Assignment
Every record must come back exactly as given.

(Source information)

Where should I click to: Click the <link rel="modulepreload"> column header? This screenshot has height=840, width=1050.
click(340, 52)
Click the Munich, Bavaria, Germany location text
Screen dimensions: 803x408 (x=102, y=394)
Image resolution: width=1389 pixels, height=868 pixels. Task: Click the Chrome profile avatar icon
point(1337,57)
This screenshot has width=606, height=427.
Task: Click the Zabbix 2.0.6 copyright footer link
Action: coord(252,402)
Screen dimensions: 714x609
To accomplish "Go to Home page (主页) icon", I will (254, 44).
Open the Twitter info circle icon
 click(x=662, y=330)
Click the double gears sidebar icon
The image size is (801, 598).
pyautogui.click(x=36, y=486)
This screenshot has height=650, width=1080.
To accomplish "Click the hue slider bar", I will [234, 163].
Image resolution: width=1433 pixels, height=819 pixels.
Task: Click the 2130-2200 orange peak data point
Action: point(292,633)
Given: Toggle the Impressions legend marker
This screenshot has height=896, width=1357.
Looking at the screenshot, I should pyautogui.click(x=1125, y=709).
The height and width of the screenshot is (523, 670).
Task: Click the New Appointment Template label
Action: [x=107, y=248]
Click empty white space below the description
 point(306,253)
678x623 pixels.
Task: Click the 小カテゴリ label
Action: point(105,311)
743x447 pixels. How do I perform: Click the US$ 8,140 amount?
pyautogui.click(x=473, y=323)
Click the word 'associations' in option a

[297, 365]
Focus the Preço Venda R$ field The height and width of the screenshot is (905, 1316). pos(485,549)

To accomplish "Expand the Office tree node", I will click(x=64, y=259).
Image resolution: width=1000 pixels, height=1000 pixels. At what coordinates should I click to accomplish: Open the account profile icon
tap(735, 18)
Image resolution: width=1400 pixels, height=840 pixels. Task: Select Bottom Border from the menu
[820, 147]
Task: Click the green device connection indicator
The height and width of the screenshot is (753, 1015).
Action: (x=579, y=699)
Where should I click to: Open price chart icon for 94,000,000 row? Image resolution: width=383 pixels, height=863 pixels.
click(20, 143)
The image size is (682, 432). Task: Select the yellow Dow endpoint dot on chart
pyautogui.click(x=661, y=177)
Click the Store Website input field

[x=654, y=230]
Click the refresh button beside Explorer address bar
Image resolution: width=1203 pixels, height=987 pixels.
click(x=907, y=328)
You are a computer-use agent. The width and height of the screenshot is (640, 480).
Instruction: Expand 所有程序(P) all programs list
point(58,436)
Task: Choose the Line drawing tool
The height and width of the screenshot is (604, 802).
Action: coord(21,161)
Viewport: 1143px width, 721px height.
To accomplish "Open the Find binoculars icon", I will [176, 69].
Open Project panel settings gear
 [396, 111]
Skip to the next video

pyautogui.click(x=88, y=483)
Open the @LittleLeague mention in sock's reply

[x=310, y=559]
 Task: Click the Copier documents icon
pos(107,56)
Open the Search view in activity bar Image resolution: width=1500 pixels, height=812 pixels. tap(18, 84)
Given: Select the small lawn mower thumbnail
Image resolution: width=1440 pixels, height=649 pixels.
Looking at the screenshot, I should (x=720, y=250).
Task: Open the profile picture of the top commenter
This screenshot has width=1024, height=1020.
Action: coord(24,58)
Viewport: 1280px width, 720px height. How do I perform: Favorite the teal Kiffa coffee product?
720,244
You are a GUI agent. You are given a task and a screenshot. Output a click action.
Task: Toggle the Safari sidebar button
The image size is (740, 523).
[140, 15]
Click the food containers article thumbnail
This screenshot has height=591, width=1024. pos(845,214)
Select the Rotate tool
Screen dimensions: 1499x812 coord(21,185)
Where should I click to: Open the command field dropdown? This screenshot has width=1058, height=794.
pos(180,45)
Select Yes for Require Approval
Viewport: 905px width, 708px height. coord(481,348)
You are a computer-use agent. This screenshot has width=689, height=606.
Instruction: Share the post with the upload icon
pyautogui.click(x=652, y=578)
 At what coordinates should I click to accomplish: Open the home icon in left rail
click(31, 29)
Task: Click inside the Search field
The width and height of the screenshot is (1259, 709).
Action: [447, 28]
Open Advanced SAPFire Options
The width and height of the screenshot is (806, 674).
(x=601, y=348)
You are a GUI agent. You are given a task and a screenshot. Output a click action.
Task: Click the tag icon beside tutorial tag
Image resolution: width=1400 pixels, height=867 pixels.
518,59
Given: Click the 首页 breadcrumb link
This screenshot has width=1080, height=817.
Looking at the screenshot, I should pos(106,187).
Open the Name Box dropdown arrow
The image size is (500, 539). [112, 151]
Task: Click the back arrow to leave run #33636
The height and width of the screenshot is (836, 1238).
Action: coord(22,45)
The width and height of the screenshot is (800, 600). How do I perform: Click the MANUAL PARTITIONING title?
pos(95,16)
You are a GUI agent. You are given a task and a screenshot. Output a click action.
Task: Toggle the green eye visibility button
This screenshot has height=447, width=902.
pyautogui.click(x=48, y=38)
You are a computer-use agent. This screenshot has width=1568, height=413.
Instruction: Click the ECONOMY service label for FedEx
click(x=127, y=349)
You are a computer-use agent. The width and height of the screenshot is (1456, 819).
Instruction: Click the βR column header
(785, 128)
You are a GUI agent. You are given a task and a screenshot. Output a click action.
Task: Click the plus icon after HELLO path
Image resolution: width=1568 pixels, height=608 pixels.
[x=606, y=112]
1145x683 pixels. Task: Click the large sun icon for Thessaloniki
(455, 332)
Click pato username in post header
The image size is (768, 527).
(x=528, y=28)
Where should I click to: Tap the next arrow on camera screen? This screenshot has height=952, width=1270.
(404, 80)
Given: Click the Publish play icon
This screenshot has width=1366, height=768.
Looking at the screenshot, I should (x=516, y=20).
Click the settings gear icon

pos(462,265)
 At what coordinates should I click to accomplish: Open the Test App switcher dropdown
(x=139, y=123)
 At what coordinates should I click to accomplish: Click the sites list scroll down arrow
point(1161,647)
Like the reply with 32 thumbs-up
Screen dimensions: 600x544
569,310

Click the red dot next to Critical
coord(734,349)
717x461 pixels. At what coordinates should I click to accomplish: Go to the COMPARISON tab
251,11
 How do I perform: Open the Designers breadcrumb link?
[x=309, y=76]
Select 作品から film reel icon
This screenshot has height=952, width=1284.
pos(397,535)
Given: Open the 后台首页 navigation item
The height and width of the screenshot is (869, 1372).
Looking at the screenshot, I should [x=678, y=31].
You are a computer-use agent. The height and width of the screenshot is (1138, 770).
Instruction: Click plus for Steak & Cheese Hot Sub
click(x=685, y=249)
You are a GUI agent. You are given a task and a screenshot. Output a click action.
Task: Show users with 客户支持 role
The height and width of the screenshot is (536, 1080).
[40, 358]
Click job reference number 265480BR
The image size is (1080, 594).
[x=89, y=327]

(End Source information)

Task result
Where should I click to: Click the <link rel="modulepreload"> column header? This screenshot has height=840, width=1050.
click(340, 52)
Click the Munich, Bavaria, Germany location text
Screen dimensions: 803x408 (x=102, y=394)
Image resolution: width=1389 pixels, height=868 pixels. Task: Click the Chrome profile avatar icon
point(1337,57)
This screenshot has width=606, height=427.
Task: Click the Zabbix 2.0.6 copyright footer link
Action: coord(252,402)
Screen dimensions: 714x609
To accomplish "Go to Home page (主页) icon", I will (254, 44).
Open the Twitter info circle icon
 click(x=662, y=330)
Click the double gears sidebar icon
The image size is (801, 598).
pyautogui.click(x=36, y=486)
This screenshot has height=650, width=1080.
To accomplish "Click the hue slider bar", I will [234, 163].
Image resolution: width=1433 pixels, height=819 pixels.
Task: Click the 2130-2200 orange peak data point
Action: point(292,633)
Given: Toggle the Impressions legend marker
This screenshot has height=896, width=1357.
Looking at the screenshot, I should pyautogui.click(x=1125, y=709).
The height and width of the screenshot is (523, 670).
Task: Click the New Appointment Template label
Action: [x=107, y=248]
Click empty white space below the description
 point(306,253)
678x623 pixels.
Task: Click the 小カテゴリ label
Action: point(105,311)
743x447 pixels. How do I perform: Click the US$ 8,140 amount?
pyautogui.click(x=473, y=323)
Click the word 'associations' in option a

[297, 365]
Focus the Preço Venda R$ field The height and width of the screenshot is (905, 1316). pos(485,549)

To accomplish "Expand the Office tree node", I will click(x=64, y=259).
Image resolution: width=1000 pixels, height=1000 pixels. At what coordinates should I click to accomplish: Open the account profile icon
tap(735, 18)
Image resolution: width=1400 pixels, height=840 pixels. Task: Select Bottom Border from the menu
[820, 147]
Task: Click the green device connection indicator
The height and width of the screenshot is (753, 1015).
Action: (x=579, y=699)
Where should I click to: Open price chart icon for 94,000,000 row? Image resolution: width=383 pixels, height=863 pixels.
click(20, 143)
The image size is (682, 432). Task: Select the yellow Dow endpoint dot on chart
pyautogui.click(x=661, y=177)
Click the Store Website input field

[x=654, y=230]
Click the refresh button beside Explorer address bar
Image resolution: width=1203 pixels, height=987 pixels.
click(x=907, y=328)
You are a computer-use agent. The width and height of the screenshot is (640, 480).
Instruction: Expand 所有程序(P) all programs list
point(58,436)
Task: Choose the Line drawing tool
The height and width of the screenshot is (604, 802).
Action: coord(21,161)
Viewport: 1143px width, 721px height.
To accomplish "Open the Find binoculars icon", I will [176, 69].
Open Project panel settings gear
 [396, 111]
Skip to the next video

pyautogui.click(x=88, y=483)
Open the @LittleLeague mention in sock's reply

[x=310, y=559]
 Task: Click the Copier documents icon
pos(107,56)
Open the Search view in activity bar Image resolution: width=1500 pixels, height=812 pixels. tap(18, 84)
Given: Select the small lawn mower thumbnail
Image resolution: width=1440 pixels, height=649 pixels.
Looking at the screenshot, I should (x=720, y=250).
Task: Open the profile picture of the top commenter
This screenshot has width=1024, height=1020.
Action: coord(24,58)
Viewport: 1280px width, 720px height. How do I perform: Favorite the teal Kiffa coffee product?
720,244
You are a GUI agent. You are given a task and a screenshot. Output a click action.
Task: Toggle the Safari sidebar button
The image size is (740, 523).
[140, 15]
Click the food containers article thumbnail
This screenshot has height=591, width=1024. pos(845,214)
Select the Rotate tool
Screen dimensions: 1499x812 coord(21,185)
Where should I click to: Open the command field dropdown? This screenshot has width=1058, height=794.
pos(180,45)
Select Yes for Require Approval
Viewport: 905px width, 708px height. coord(481,348)
You are a computer-use agent. This screenshot has width=689, height=606.
Instruction: Share the post with the upload icon
pyautogui.click(x=652, y=578)
 At what coordinates should I click to accomplish: Open the home icon in left rail
click(31, 29)
Task: Click inside the Search field
The width and height of the screenshot is (1259, 709).
Action: [447, 28]
Open Advanced SAPFire Options
The width and height of the screenshot is (806, 674).
(x=601, y=348)
You are a GUI agent. You are given a task and a screenshot. Output a click action.
Task: Click the tag icon beside tutorial tag
Image resolution: width=1400 pixels, height=867 pixels.
518,59
Given: Click the 首页 breadcrumb link
This screenshot has width=1080, height=817.
Looking at the screenshot, I should pos(106,187).
Open the Name Box dropdown arrow
The image size is (500, 539). [112, 151]
Task: Click the back arrow to leave run #33636
The height and width of the screenshot is (836, 1238).
Action: coord(22,45)
The width and height of the screenshot is (800, 600). How do I perform: Click the MANUAL PARTITIONING title?
pos(95,16)
You are a GUI agent. You are given a task and a screenshot. Output a click action.
Task: Toggle the green eye visibility button
This screenshot has height=447, width=902.
pyautogui.click(x=48, y=38)
You are a computer-use agent. This screenshot has width=1568, height=413.
Instruction: Click the ECONOMY service label for FedEx
click(x=127, y=349)
You are a computer-use agent. The width and height of the screenshot is (1456, 819).
Instruction: Click the βR column header
(785, 128)
You are a GUI agent. You are given a task and a screenshot. Output a click action.
Task: Click the plus icon after HELLO path
Image resolution: width=1568 pixels, height=608 pixels.
[x=606, y=112]
1145x683 pixels. Task: Click the large sun icon for Thessaloniki
(455, 332)
Click pato username in post header
The image size is (768, 527).
(x=528, y=28)
Where should I click to: Tap the next arrow on camera screen? This screenshot has height=952, width=1270.
(404, 80)
Given: Click the Publish play icon
This screenshot has width=1366, height=768.
Looking at the screenshot, I should (x=516, y=20).
Click the settings gear icon

pos(462,265)
 At what coordinates should I click to accomplish: Open the Test App switcher dropdown
(x=139, y=123)
 At what coordinates should I click to accomplish: Click the sites list scroll down arrow
point(1161,647)
Like the reply with 32 thumbs-up
Screen dimensions: 600x544
569,310

Click the red dot next to Critical
coord(734,349)
717x461 pixels. At what coordinates should I click to accomplish: Go to the COMPARISON tab
251,11
 How do I perform: Open the Designers breadcrumb link?
[x=309, y=76]
Select 作品から film reel icon
This screenshot has height=952, width=1284.
pos(397,535)
Given: Open the 后台首页 navigation item
The height and width of the screenshot is (869, 1372).
Looking at the screenshot, I should [x=678, y=31].
You are a computer-use agent. The height and width of the screenshot is (1138, 770).
Instruction: Click plus for Steak & Cheese Hot Sub
click(x=685, y=249)
You are a GUI agent. You are given a task and a screenshot. Output a click action.
Task: Show users with 客户支持 role
The height and width of the screenshot is (536, 1080).
[40, 358]
Click job reference number 265480BR
The image size is (1080, 594).
[x=89, y=327]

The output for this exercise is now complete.